What you should do: Exact reproduction is required for all entries.

Stored items:

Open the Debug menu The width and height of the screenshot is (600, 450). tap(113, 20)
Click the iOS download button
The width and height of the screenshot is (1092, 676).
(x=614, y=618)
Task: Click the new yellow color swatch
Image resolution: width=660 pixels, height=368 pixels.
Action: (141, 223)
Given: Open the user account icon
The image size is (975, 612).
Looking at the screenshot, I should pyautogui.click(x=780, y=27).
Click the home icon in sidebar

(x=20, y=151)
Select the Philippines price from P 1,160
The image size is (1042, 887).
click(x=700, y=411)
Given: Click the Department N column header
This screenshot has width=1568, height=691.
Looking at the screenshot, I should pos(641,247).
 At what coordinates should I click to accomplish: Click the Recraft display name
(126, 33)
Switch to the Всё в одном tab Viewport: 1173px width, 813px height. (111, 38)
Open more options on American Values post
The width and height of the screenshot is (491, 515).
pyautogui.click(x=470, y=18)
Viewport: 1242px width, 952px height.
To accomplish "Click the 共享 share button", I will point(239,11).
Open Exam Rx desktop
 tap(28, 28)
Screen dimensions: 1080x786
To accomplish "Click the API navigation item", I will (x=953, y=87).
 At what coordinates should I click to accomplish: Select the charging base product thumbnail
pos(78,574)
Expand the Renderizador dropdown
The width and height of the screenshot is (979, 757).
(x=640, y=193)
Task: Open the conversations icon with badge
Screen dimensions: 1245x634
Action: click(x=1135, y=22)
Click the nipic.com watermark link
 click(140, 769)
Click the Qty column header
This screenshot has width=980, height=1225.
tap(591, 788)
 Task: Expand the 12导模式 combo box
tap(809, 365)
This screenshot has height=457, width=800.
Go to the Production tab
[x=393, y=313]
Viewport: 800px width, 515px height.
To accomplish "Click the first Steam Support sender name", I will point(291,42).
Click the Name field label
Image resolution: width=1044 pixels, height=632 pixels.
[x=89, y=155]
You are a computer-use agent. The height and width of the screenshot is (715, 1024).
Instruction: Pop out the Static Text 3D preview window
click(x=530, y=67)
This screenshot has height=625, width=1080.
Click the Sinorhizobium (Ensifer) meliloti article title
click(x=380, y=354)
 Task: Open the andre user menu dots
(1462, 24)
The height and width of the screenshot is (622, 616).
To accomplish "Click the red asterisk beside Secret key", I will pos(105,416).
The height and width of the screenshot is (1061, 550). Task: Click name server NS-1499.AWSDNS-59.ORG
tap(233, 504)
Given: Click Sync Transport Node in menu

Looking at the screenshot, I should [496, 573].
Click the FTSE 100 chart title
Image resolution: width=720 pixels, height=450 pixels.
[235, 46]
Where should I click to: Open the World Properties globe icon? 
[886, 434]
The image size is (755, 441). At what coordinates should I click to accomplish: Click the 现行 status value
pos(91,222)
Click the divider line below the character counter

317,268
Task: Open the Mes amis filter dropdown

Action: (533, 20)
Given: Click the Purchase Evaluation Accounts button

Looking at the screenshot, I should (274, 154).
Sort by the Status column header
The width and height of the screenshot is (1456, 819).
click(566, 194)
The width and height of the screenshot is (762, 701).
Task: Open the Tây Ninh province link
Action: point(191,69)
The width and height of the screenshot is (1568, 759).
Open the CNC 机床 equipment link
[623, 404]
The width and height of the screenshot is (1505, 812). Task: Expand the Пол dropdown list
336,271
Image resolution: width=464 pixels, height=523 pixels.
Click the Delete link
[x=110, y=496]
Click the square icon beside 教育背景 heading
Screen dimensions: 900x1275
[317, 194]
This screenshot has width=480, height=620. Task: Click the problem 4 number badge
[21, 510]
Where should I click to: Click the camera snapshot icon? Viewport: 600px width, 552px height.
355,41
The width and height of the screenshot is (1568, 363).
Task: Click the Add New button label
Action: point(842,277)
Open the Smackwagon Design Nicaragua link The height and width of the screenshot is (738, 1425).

Written answer:
Open the Debug menu The width and height of the screenshot is (600, 450). tap(113, 20)
Click the iOS download button
The width and height of the screenshot is (1092, 676).
(x=614, y=618)
Task: Click the new yellow color swatch
Image resolution: width=660 pixels, height=368 pixels.
Action: (141, 223)
Given: Open the user account icon
The image size is (975, 612).
Looking at the screenshot, I should pyautogui.click(x=780, y=27).
Click the home icon in sidebar

(x=20, y=151)
Select the Philippines price from P 1,160
The image size is (1042, 887).
click(x=700, y=411)
Given: Click the Department N column header
This screenshot has width=1568, height=691.
Looking at the screenshot, I should pos(641,247).
 At what coordinates should I click to accomplish: Click the Recraft display name
(126, 33)
Switch to the Всё в одном tab Viewport: 1173px width, 813px height. (111, 38)
Open more options on American Values post
The width and height of the screenshot is (491, 515).
pyautogui.click(x=470, y=18)
Viewport: 1242px width, 952px height.
To accomplish "Click the 共享 share button", I will point(239,11).
Open Exam Rx desktop
 tap(28, 28)
Screen dimensions: 1080x786
To accomplish "Click the API navigation item", I will (x=953, y=87).
 At what coordinates should I click to accomplish: Select the charging base product thumbnail
pos(78,574)
Expand the Renderizador dropdown
The width and height of the screenshot is (979, 757).
(x=640, y=193)
Task: Open the conversations icon with badge
Screen dimensions: 1245x634
Action: click(x=1135, y=22)
Click the nipic.com watermark link
 click(140, 769)
Click the Qty column header
This screenshot has width=980, height=1225.
tap(591, 788)
 Task: Expand the 12导模式 combo box
tap(809, 365)
This screenshot has height=457, width=800.
Go to the Production tab
[x=393, y=313]
Viewport: 800px width, 515px height.
To accomplish "Click the first Steam Support sender name", I will point(291,42).
Click the Name field label
Image resolution: width=1044 pixels, height=632 pixels.
[x=89, y=155]
You are a computer-use agent. The height and width of the screenshot is (715, 1024).
Instruction: Pop out the Static Text 3D preview window
click(x=530, y=67)
This screenshot has height=625, width=1080.
Click the Sinorhizobium (Ensifer) meliloti article title
click(x=380, y=354)
 Task: Open the andre user menu dots
(1462, 24)
The height and width of the screenshot is (622, 616).
To accomplish "Click the red asterisk beside Secret key", I will pos(105,416).
The height and width of the screenshot is (1061, 550). Task: Click name server NS-1499.AWSDNS-59.ORG
tap(233, 504)
Given: Click Sync Transport Node in menu

Looking at the screenshot, I should [496, 573].
Click the FTSE 100 chart title
Image resolution: width=720 pixels, height=450 pixels.
[235, 46]
Where should I click to: Open the World Properties globe icon? 
[886, 434]
The image size is (755, 441). At what coordinates should I click to accomplish: Click the 现行 status value
pos(91,222)
Click the divider line below the character counter

317,268
Task: Open the Mes amis filter dropdown

Action: (533, 20)
Given: Click the Purchase Evaluation Accounts button

Looking at the screenshot, I should (274, 154).
Sort by the Status column header
The width and height of the screenshot is (1456, 819).
click(566, 194)
The width and height of the screenshot is (762, 701).
Task: Open the Tây Ninh province link
Action: point(191,69)
The width and height of the screenshot is (1568, 759).
Open the CNC 机床 equipment link
[623, 404]
The width and height of the screenshot is (1505, 812). Task: Expand the Пол dropdown list
336,271
Image resolution: width=464 pixels, height=523 pixels.
Click the Delete link
[x=110, y=496]
Click the square icon beside 教育背景 heading
Screen dimensions: 900x1275
[317, 194]
This screenshot has width=480, height=620. Task: Click the problem 4 number badge
[21, 510]
Where should I click to: Click the camera snapshot icon? Viewport: 600px width, 552px height.
355,41
The width and height of the screenshot is (1568, 363).
Task: Click the Add New button label
Action: point(842,277)
Open the Smackwagon Design Nicaragua link The height and width of the screenshot is (738, 1425).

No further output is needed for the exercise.